Passage provided

I am divorced now, but I found someone that means the absolute world to me. When I thought things were not going to improve for a long time, I found hope.

A little bit about me: Born and raised in Indiana. I’m on the senior leadership team of a software company. I love to run. I breathe Indiana University basketball. I just bought an awesome house a few months ago. Built in 1922 and completely restored. Beautiful.

Well there is a whole lot to me. My strategy with this blog is for you to slowly discover me. I hope I’m not too boring. I promise the creativity will start flowing with the next blog. For some reason I just felt it necessary to lay a little foundation before jumping in.

Sunday, January 20, 2008

From the Top

This has been a long time coming. I’m finally back to blogging after being absent for 13 months. So MUCH has changed within that very short time.

But before I dive into what has transpired, I would like to provide some context around why I want to post. My mission: Share my experiences with multiple sclerosis and educate the masses.

My MS story: During late October of 2005 I was out on a casual four mile run. Picture perfect day. No clouds. 70s. No humidity. An absolutely gorgeous fall day….except….except for the fact when I looked out into the horizon at a certain tree, I noticed it didn’t seem as clear as it should have been. For the rest of the run I noticed that things were just slightly out of focus. It didn’t seem like a big deal at the time. I was preparing to turn 30, and I figured my eyesight might be slowly deteriorate. A trip to the optometrist would clear everything up.

Two days passed. My vision worsened. It felt like I was walking in a tunnel. I wasn’t able to see well in my peripheral vision. On top of that I began to stumble here and there. My balance wasn’t right. Now I was starting to get nervous.

It was a Sunday afternoon when my then wife, Keri, took me to the ready-med location. Their diagnosis: an inner ear infection. What? How is that possible I asked. How does an inner ear infection cause vision problems? The balance part made sense but not the vision. I was given some medicine and told to stay home for a couple of days until the virus was out of my system.

Exercise tasks
1. In the blog post about multiple sclerosis, what diagnosis did the ready-med location give?
2. Reproduce the blog post about multiple sclerosis word for word, starting with "It was a Sunday" and going on through "of my system.".
3. Write what comes next in the blog post about multiple sclerosis, picking up after its final sentence.

Input data
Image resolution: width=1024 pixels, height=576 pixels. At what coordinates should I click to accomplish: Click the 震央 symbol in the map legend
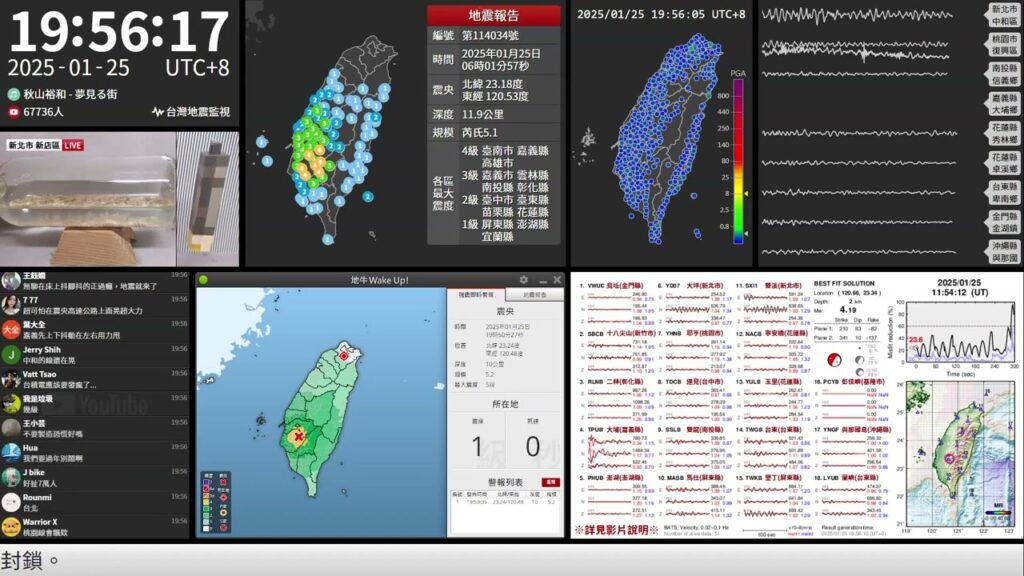click(x=223, y=481)
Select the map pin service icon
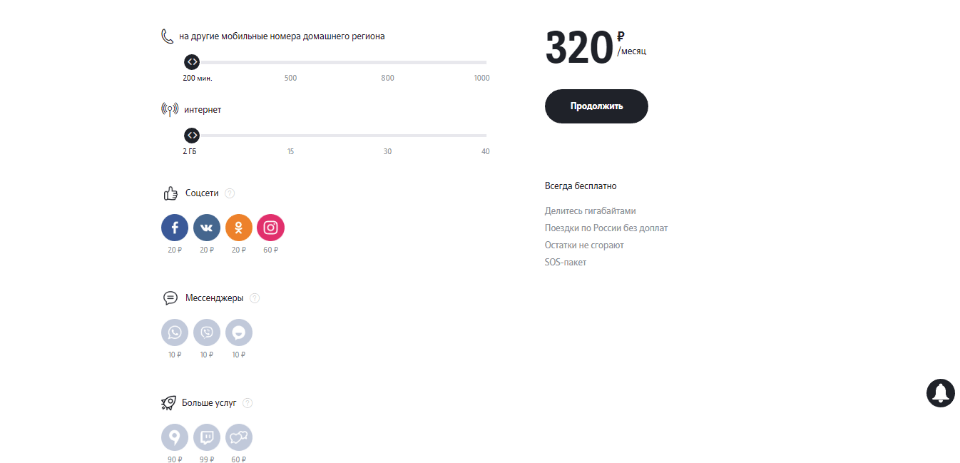 point(174,438)
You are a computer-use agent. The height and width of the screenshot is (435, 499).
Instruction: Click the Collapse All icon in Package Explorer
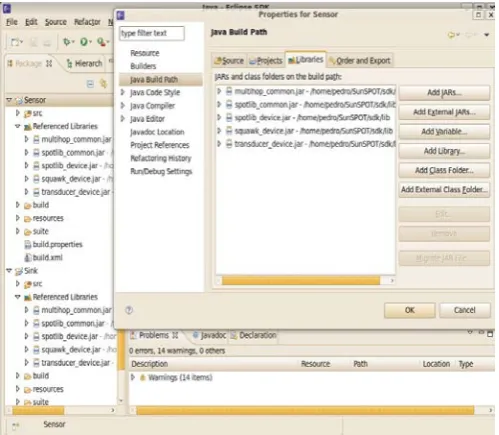click(x=90, y=84)
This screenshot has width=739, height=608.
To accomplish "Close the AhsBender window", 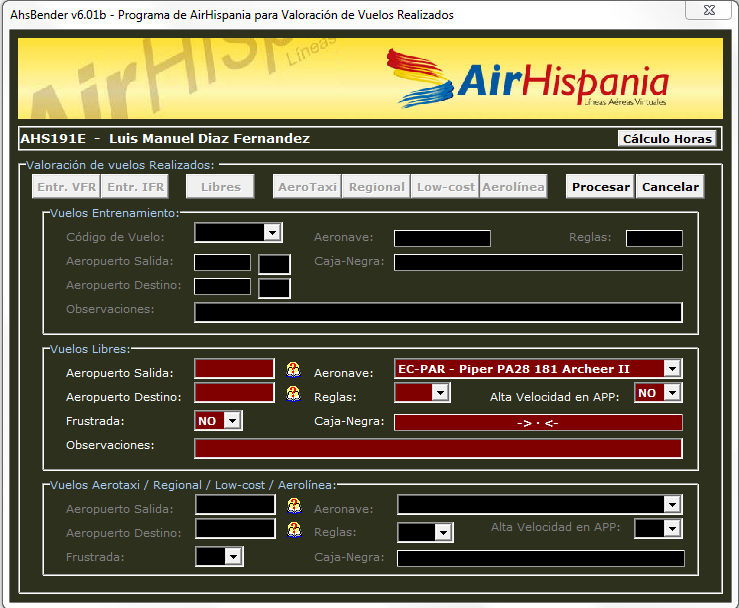I will pos(706,10).
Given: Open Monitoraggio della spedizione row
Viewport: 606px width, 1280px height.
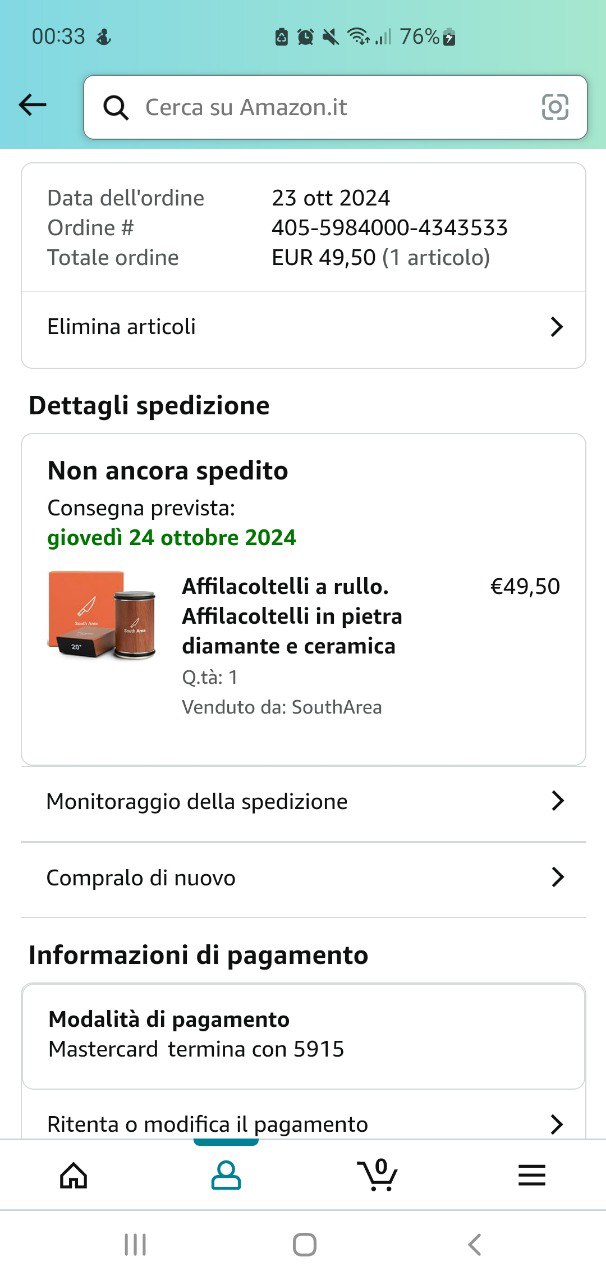Looking at the screenshot, I should [197, 801].
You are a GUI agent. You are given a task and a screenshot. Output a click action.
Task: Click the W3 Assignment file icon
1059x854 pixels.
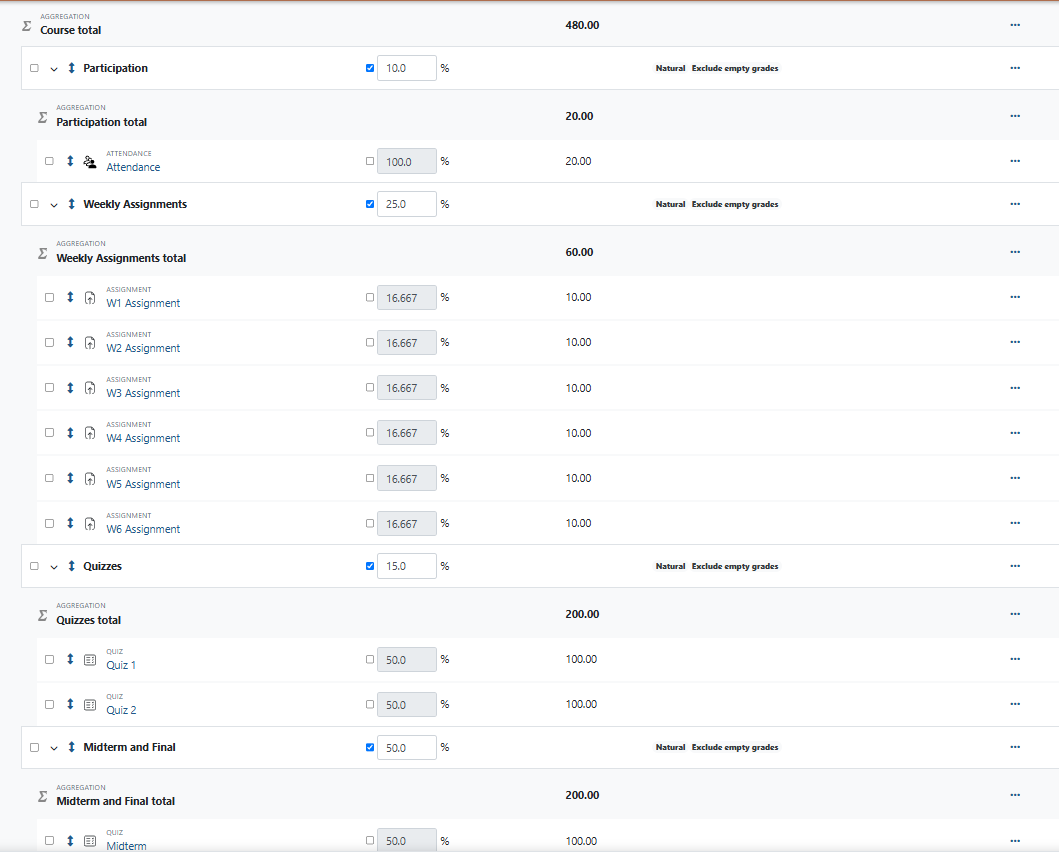point(90,388)
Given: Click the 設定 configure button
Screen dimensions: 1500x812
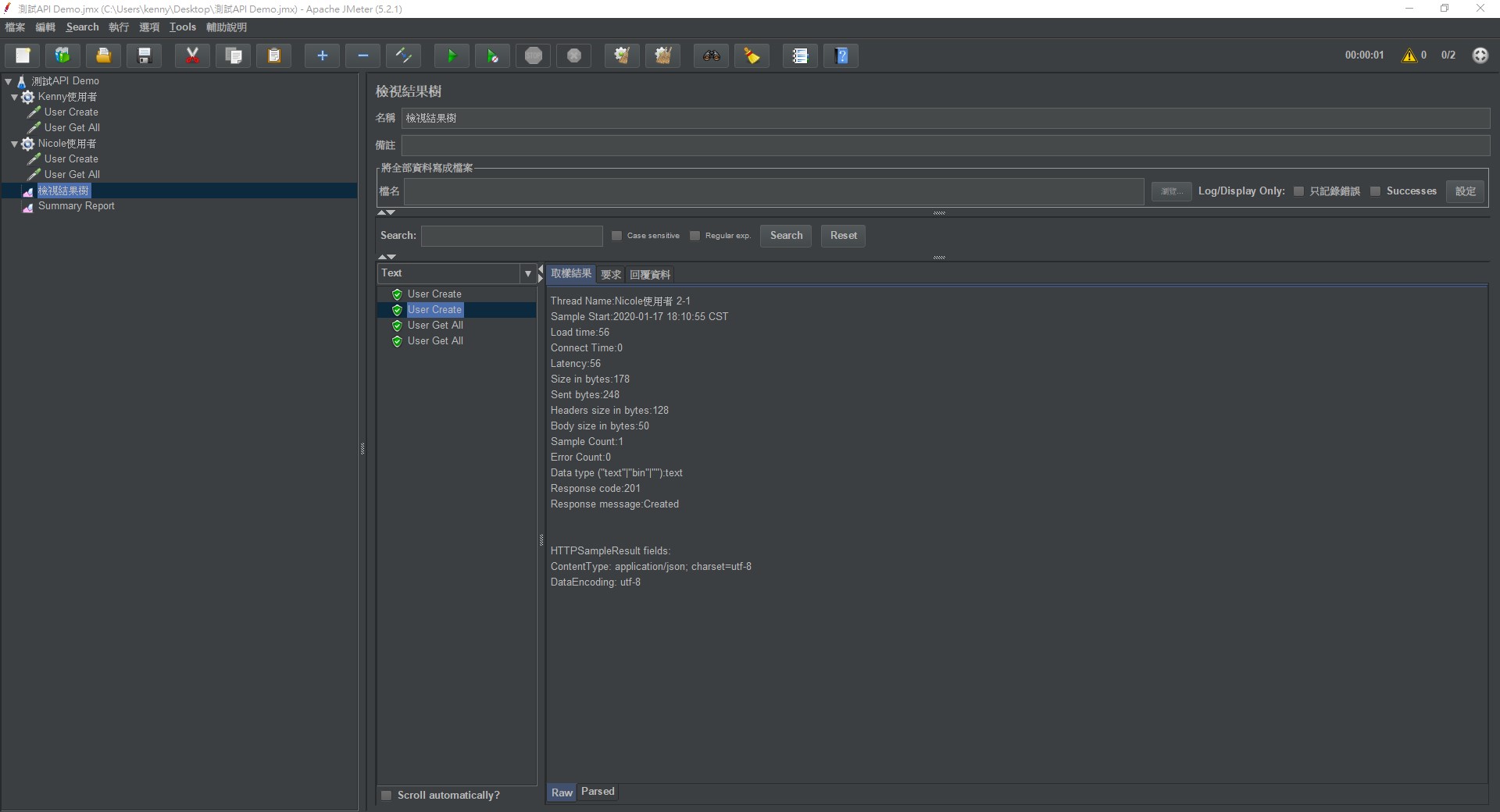Looking at the screenshot, I should point(1465,191).
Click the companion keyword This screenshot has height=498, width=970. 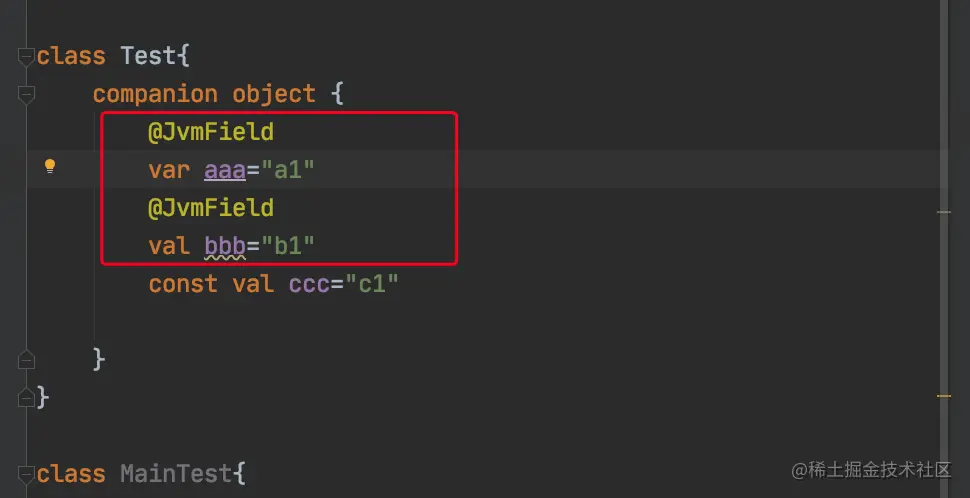click(x=155, y=94)
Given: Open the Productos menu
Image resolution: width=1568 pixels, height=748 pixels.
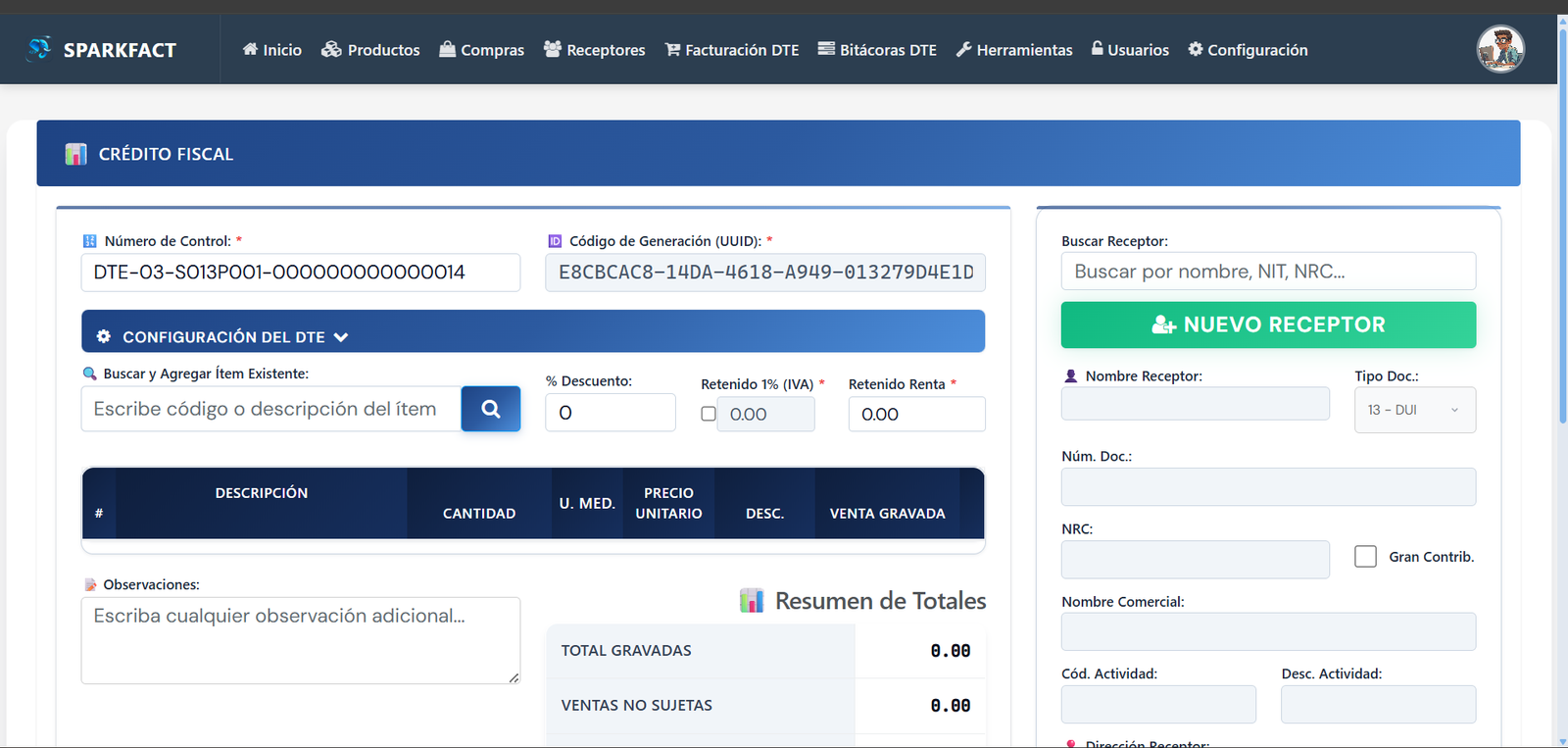Looking at the screenshot, I should click(x=370, y=50).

Answers by item
1. An inner ear infection.

2.
It was a Sunday afternoon when my then wife, Keri, took me to the ready-med location. Their diagnosis: an inner ear infection. What? How is that possible I asked. How does an inner ear infection cause vision problems? The balance part made sense but not the vision. I was given some medicine and told to stay home for a couple of days until the virus was out of my system.

3.
Keri left on Monday morning for a business trip in Kansas City. I sat around the apartment waiting for my “inner ear” problem to work its way out.

Needless to say, it didn’t. Wednesday afternoon I ordered pizza. I pulled out the checkbook for the pizza, and I realized I could barely see the text. Uh oh. Not good.

Thursday morning I woke up and my vision was “bouncy.” I could not focus with both eyes open. Then the real shocker happened. As I put mouthwash I realized some of the liquid was squeezing out of the right side of the mouth. I was in shock. What was going on?

I then understood. I had little control or feeling over/within the right side of my face. In fact I couldn’t see my neckline by my right ear.

I’ll never forget the rest of that day. Optometrist to family doctor to neurologist. Keri flew up immediately when I was admitted to the hospital. My family came ASAP. That evening I experienced my first ever MRI. It’s a piece of cake now, but I feared death for the first time as I entered that small portal. There were concerns a tumor was putting pressure on my optical nerves. Nothing like the thought of a tumor sitting in my brain.

I can without a doubt say that Thursday evening was the longest and most miserable night of my life. I waited until the morning for the final results. Keri slept next to me in a horribly uncomfortable chair.

Dawn came along with additional tests. During that final round of test the doctor entered the room. His words to me, “Michael. Everything points exactly to a diagnosis of multiple sclerosis.” Oh my God. What does that even me? I immediately asked if I would walk. Would I ever regain my vision? What about the feeling in my face? I have to drink out of straw.

Fear of the unknown. A powerful weapon that can eat away at us all.

I told Keri my diagnosis but could not hold back the flood of tears, sadness and fear. Once the tears were over, it was time to get to business. I WAS going to get better.

And I did.

Three days of steroid drips followed by a month out of work, and I was finally back to 100%. Almost like it never happened.

Much has transpired since then. Over the next few blogs I will begin to re-cap my life and explain how I’m beating my MS.